Briones’ prison sentence started in 1997 after he was convicted in the death of Brian Patrick Lindsay, a Northern Arizona University student who was home for the summer and working a solo shift at a Subway restaurant.
Briones drove four other gang members to the restaurant on May 15, 1994, and waited outside. Lindsay was preparing sandwiches when one of the gang members went outside to talk to Briones, came back inside and shot Lindsay in the face. The shooter pumped more bullets into Lindsay as he lay on the floor.
The gang took the food and a bank bag with $100.
Prosecutors said the murder was the most egregious of the violent crimes that Briones helped plot and carry out on the reservation about 15 miles (24 kilometers) from Phoenix. But there were others that demonstrated a “murderous, unrepentant and unapologetic attitude,” they said, including drive-by shootings and fires set at rival gang members’ homes.

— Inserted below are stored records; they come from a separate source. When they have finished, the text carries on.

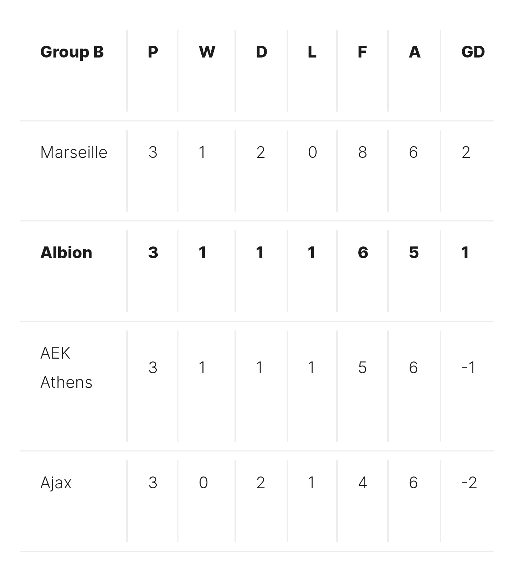This screenshot has width=514, height=574.
Task: Click Ajax goal difference -2
Action: pyautogui.click(x=469, y=483)
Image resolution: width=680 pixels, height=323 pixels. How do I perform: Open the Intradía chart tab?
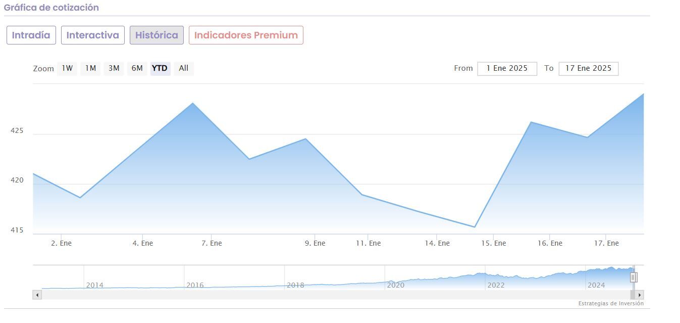pyautogui.click(x=31, y=35)
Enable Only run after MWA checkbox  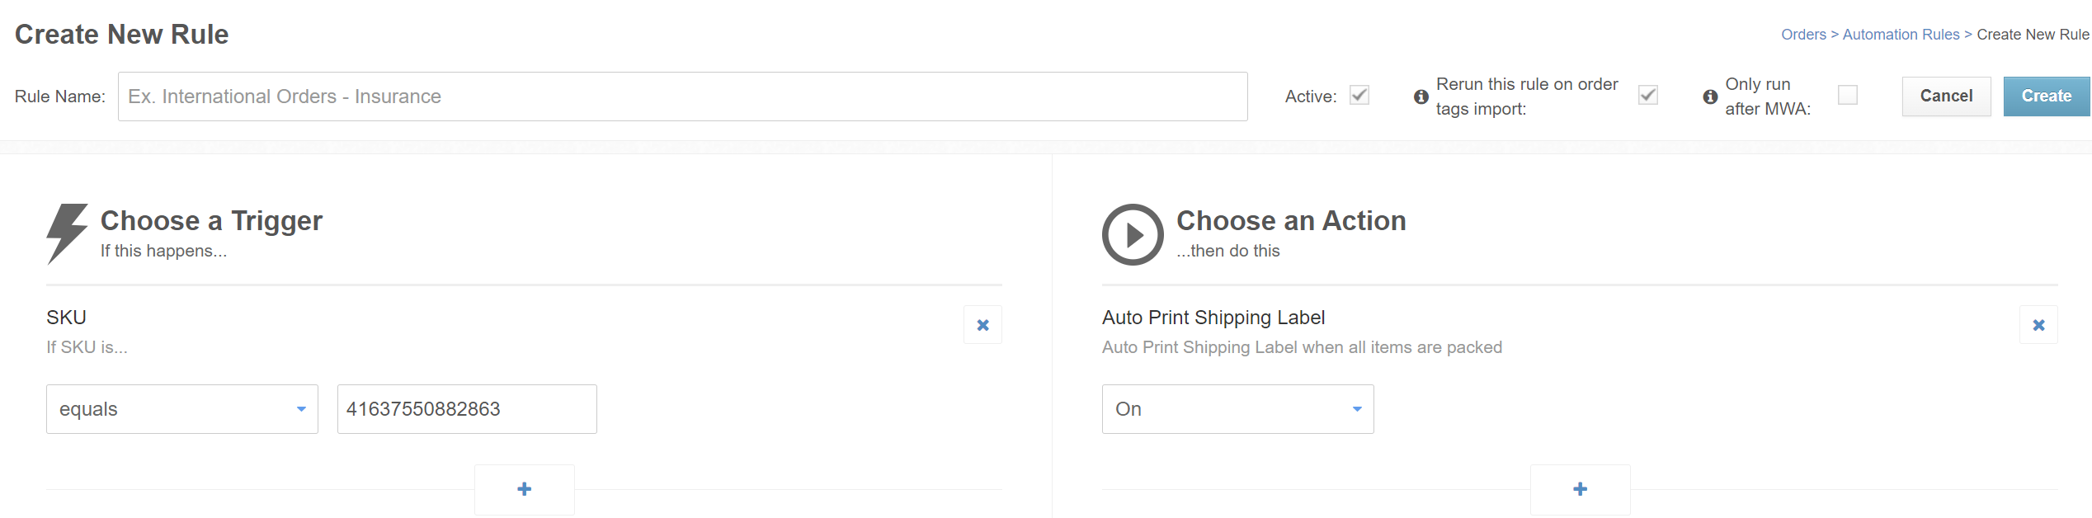pos(1848,96)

Briones also was convicted of arson, tampering with a witness and assault with a dangerous weapon. Three of his co-defendants in Lindsay’s death were sentenced to life in prison. One cooperated with authorities and received a lesser term.
Because Briones was a juvenile at the time of the murder, he was eligible for a resentence after the Supreme Court’s 2012 decision in Miller v. Alabama. It was part of a series of cases in which the court found minors should be treated differently from adults, partly because of a lack of maturity.
The February letter seeking reform from the Justice Department pointed to statistics that show the median sentence for adults convicted of murder in the federal system is 20 years — nearly half the median for the juvenile offenders. The agency did not respond to requests for comment from The Associated Press.
Briones’ case has ping-ponged through courts as laws changed regarding juvenile offenders. A three-judge 9th Circuit panel most recently ruled against Briones, who is enrolled San Carlos Apache and Salt River Pima-Maricopa. The full court could reconsider.
Emails and a phone message left for Lindsay’s parents were not returned. In a letter to the court during Briones’ 2016 resentencing, Sharyn and Brian Lindsay said the passing of time has done little to mend their hearts.
“Isn’t a lifetime without our son enough without having to go through another court proceeding?” they wrote.
They were in the courtroom during the trial when prosecutors played the 911 recording in which Lindsay told dispatchers through a mouthful of blood that he had been shot.
“I can still almost hear that tape,” Paul Charlton, one of the prosecutors at the time, recently told The Associated Press. “And if you had been through that trial, if you had seen the callous and remorseless way in which these individuals faced the evidence against them and their lack of remorse at that time, most people would be as I remain today, unsympathetic to Mr. Briones’ arguments.”
Bennit Hayes, who served time with Briones at the federal prison in Beaumont, Texas, said he believes Briones is a changed man. He said Briones studied intently, worked hard and encouraged others to lead better lives.
“He was the light in the candle that I put up against everything else going forward,” said Hayes, whose sentence was commuted by President Barack Obama in 2016.
Briones now is at the federal prison in metropolitan Phoenix, near Carmen Briones’ home on the Salt River reservation. She said they keep in contact but haven’t seen each other since last May because of pandemic restrictions.
Releasing Riley Briones from prison would mean they could be a family in a more meaningful way, she said. But whatever the 9th Circuit decides, she said it won’t change who her husband has become.
“He’s still going to continue wherever he’s at to minister, to mentor, to be a positive example and give guidance to those who he has contact with,” said Carmen Briones, who is Pascua Yaqui. “We’ve had enough appeals come and go that … wisdom would tell you just pray and see what happens.”